El Café Nolasco es en realidad un atractivo bar de copas, de aspecto loft, decoración de diseño moderno, tuberías al aire libre y cableado eléctrico superpuesto, un estilo que me encanta porque suele transportarme al TriBeCa neoyorquino. A la hora que llegamos, unos cuantos chicos y chicas ocupaban varias mesas, gente joven, de aspecto alegre y desenfadado.

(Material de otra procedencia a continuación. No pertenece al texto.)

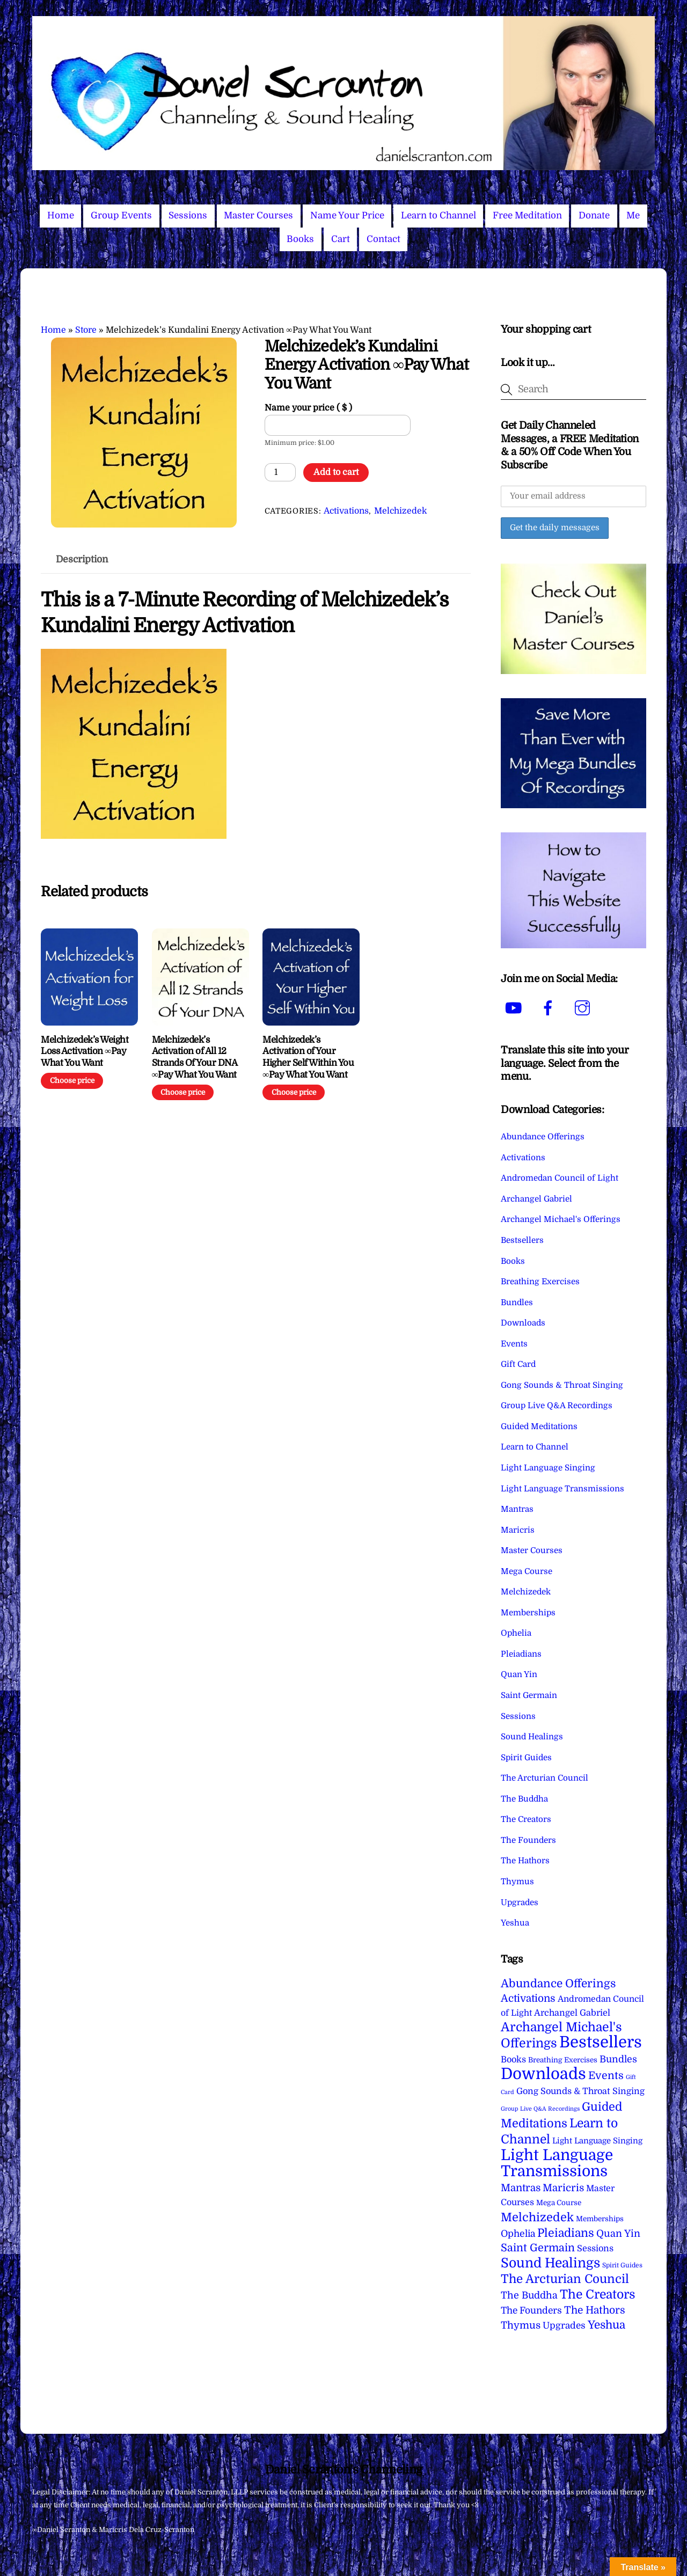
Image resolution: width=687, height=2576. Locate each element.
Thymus (517, 1881)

De repente vimos entrar a Yago, que naturalmente se sorprendió por nuestra presencia, que ni por asomo imaginaba. Se le veía feliz con el proyecto, a pesar de la lógica preocupación que cualquier iniciativa de esta índole causa en los promotores, pero confiado en que sus desvelos, que nos confesó han sido muchos y muy variados, tengan el éxito que en mi opinión se merecen. Nos despedimos de nuestro primo con la promesa de que volveríamos esa noche a tomar una copa, intención que no pudimos cumplir, porque el tiempo del turista es inexorable y poco flexible.
Y salimos de allí a buscar un lugar donde comer. Pero eso ya lo contaré en otro momento.